See our latest analysis for Republic Bancorp

Republic Bancorp's Payment Expected To Have Solid Earnings Coverage

We like to see a healthy dividend yield, but that is only helpful to us if the payment can continue.

Republic Bancorp has established itself as a dividend paying company with over 10 years history of distributing earnings to shareholders. Past distributions do not necessarily guarantee future ones, but Republic Bancorp's payout ratio of 30% is a good sign as this means that earnings decently cover dividends.

Looking forward, earnings per share is forecast to fall by 0.6% over the next 3 years. Fortunately, analysts forecast the future payout ratio to be 32% over the same time horizon, which is in the range that makes us comfortable with the sustainability of the dividend.

historic-dividend
historic-dividend

Republic Bancorp Has A Solid Track Record

The company has been paying a dividend for a long time, and it has been quite stable which gives us confidence in the future dividend potential. The annual payment during the last 10 years was $0.66 in 2013, and the most recent fiscal year payment was $1.5. This means that it has been growing its distributions at 8.5% per annum over that time. The growth of the dividend has been pretty reliable, so we think this can offer investors some nice additional income in their portfolio.

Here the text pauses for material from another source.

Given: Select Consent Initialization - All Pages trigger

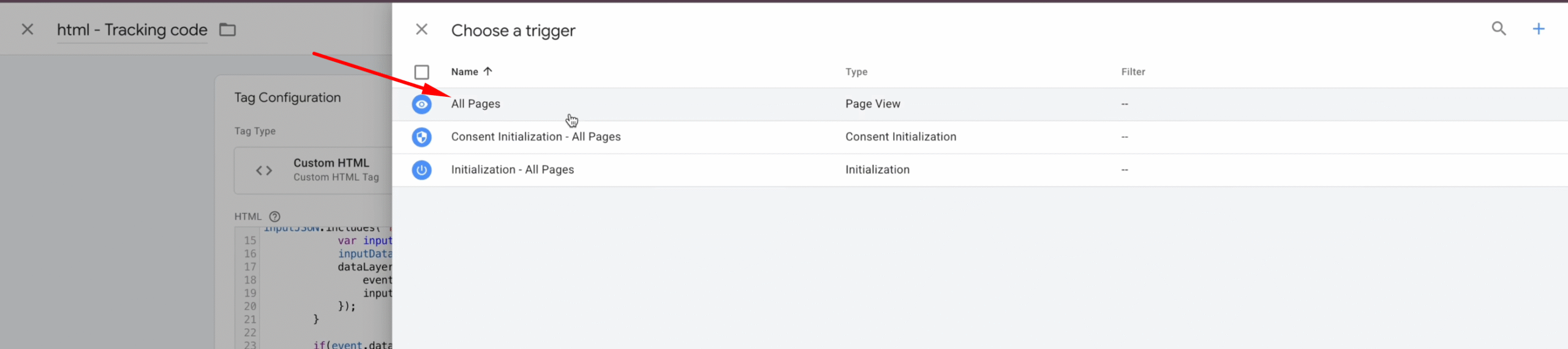Looking at the screenshot, I should click(535, 137).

The Dividend Looks Likely To Grow

Some investors will be chomping at the bit to buy some of the company's stock based on its dividend history. We are encouraged to see that Republic Bancorp has grown earnings per share at 16% per year over the past five years. Republic Bancorp definitely has the potential to grow its dividend in the future with earnings on an uptrend and a low payout ratio.

Republic Bancorp Looks Like A Great Dividend Stock

In summary, it is always positive to see the dividend being increased, and we are particularly pleased with its overall sustainability. The company is generating plenty of cash, and the earnings also quite easily cover the distributions. If earnings do fall over the next 12 months, the dividend could be buffeted a little bit, but we don't think it should cause too much of a problem in the long term. Taking this all into consideration, this looks like it could be a good dividend opportunity.

Market movements attest to how highly valued a consistent dividend policy is compared to one which is more unpredictable. However, there are other things to consider for investors when analysing stock performance. Taking the debate a bit further, we've identified 1 warning sign for Republic Bancorp that investors need to be conscious of moving forward. If you are a dividend investor, you might also want to look at our curated list of high yield dividend stocks.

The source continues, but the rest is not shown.